I wrote an essay for the U.S. State Department on high tech entrepreneurship and what policies and cultural attitudes in America enable the creation of new businesses. It’s written primarily to be translated into other languages for various U.S. embassies overseas. (Here’s the Russian and Arabic versions online already.) As a result the sentences are short and simple.
America’s cultural attitudes are even more important to its entrepreneurial success. In the United States, if you have the courage to start a business, you are celebrated and you are encouraged. You are seen as an innovator, a pioneer, a successful rebel. If you fail — and there’s a good chance you will if you start your own business — most Americans will shrug it off as a learning opportunity. There’s no shame in failing. Families, schools, and the media alike share this acceptance of failure.

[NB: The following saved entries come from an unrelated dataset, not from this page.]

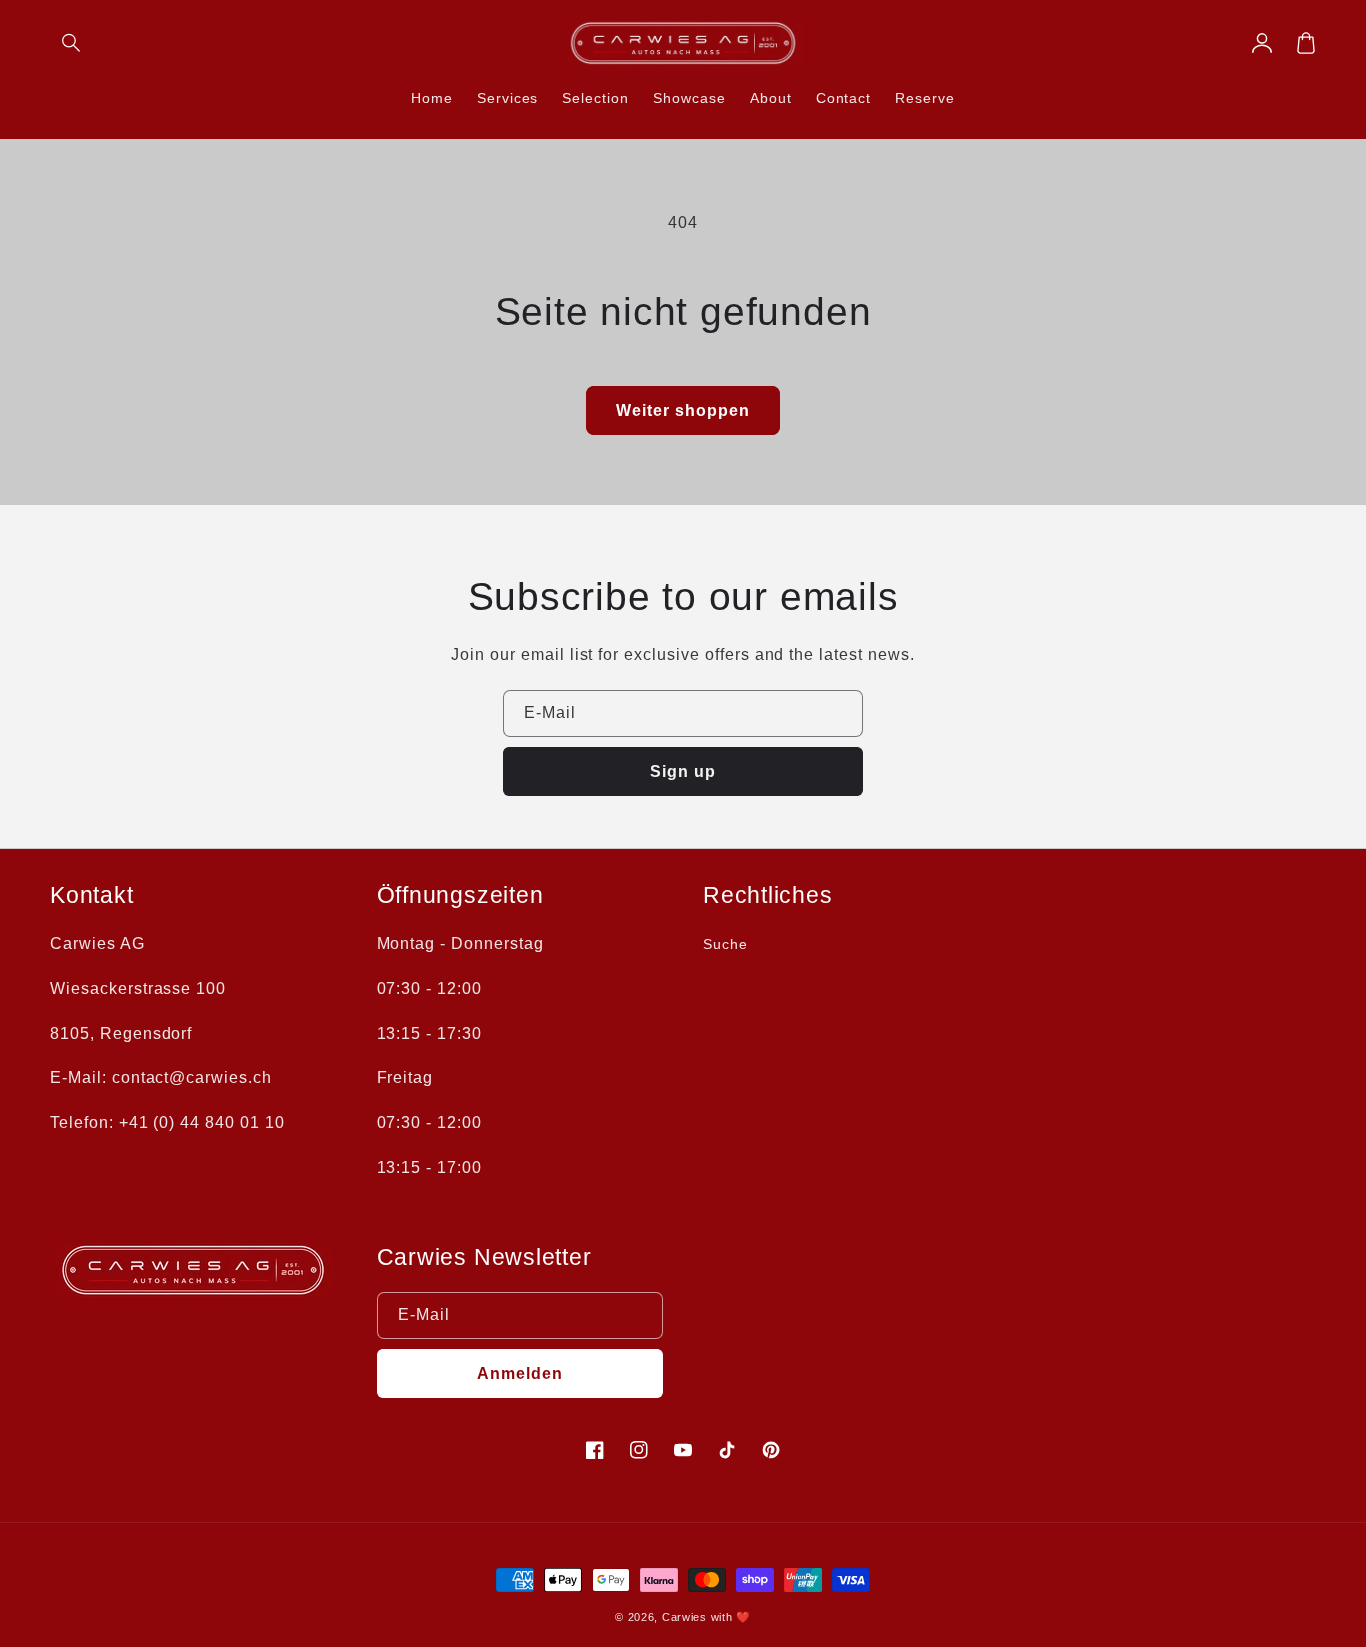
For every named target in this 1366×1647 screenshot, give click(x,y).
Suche (725, 944)
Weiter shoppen (683, 410)
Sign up (683, 771)
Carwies (684, 1617)
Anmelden (520, 1373)
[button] (72, 43)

In one sense, in the United States you have a permanent fresh start. Youth, in particular, are seen as beacons of innovation and creativity. As an aspiring young entrepreneur, I benefited from these attitudes. I became proud of my individuality and pursued my ideas without embarrassment.

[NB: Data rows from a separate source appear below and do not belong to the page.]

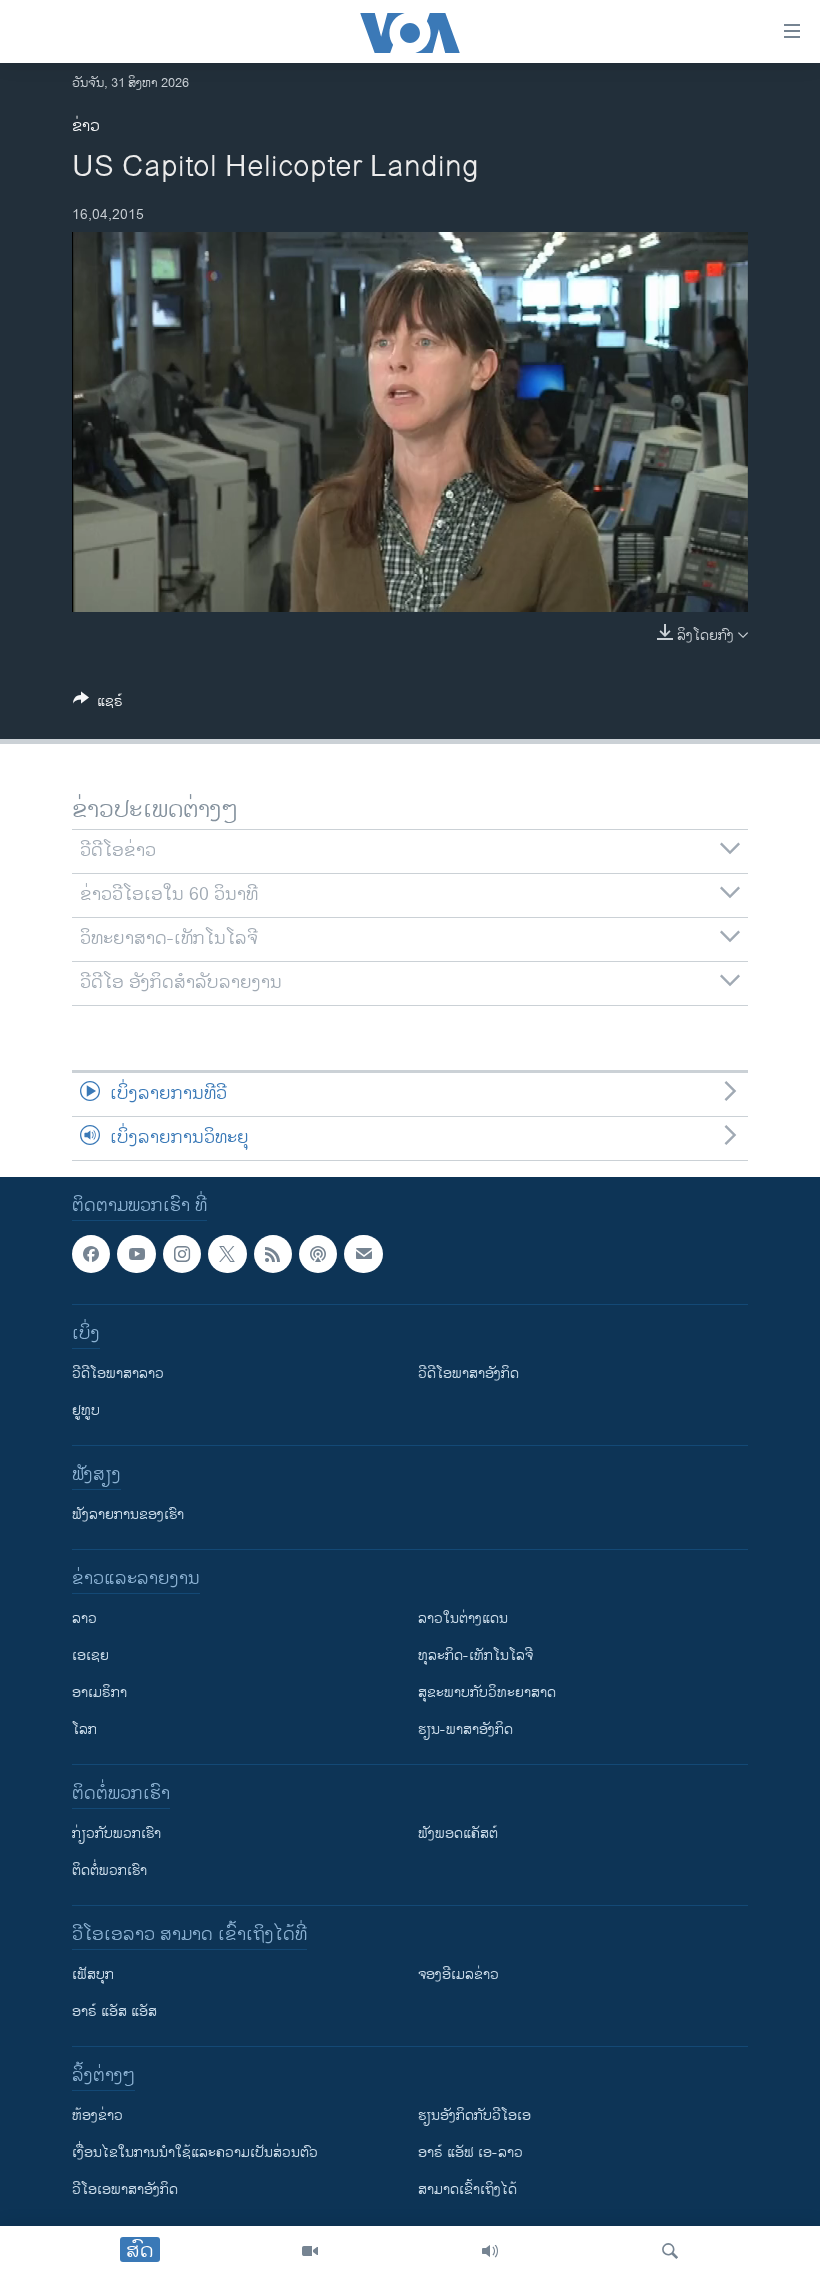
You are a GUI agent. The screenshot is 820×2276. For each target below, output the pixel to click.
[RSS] (273, 1254)
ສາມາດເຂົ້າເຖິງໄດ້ (467, 2189)
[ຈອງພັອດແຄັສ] (363, 1254)
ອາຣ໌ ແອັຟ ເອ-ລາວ (470, 2152)
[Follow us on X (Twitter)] (227, 1254)
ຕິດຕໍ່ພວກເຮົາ (109, 1870)
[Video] (310, 2251)
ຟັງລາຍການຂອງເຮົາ (128, 1514)
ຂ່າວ (86, 126)
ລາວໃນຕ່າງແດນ (463, 1618)
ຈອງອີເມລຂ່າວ (458, 1974)
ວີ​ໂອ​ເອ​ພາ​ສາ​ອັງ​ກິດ (125, 2189)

In the United States, the most successful entrepreneurs look different. Google, one of America’s powerhouse technology companies, was co-founded by a brainy Russian immigrant who did not care much for media attention. He earned a PhD in computer science at a top university. He studied how mathematical formulas could improve search engine results. Oracle, another powerhouse technology company, was founded by a college dropout who grew his company with aggressive sales strategies. He has become a media celebrity. All successful American entrepreneurs don’t look or act like real estate mogul Donald Trump; in fact, few do. Instead, successful business owners find the right path for themselves.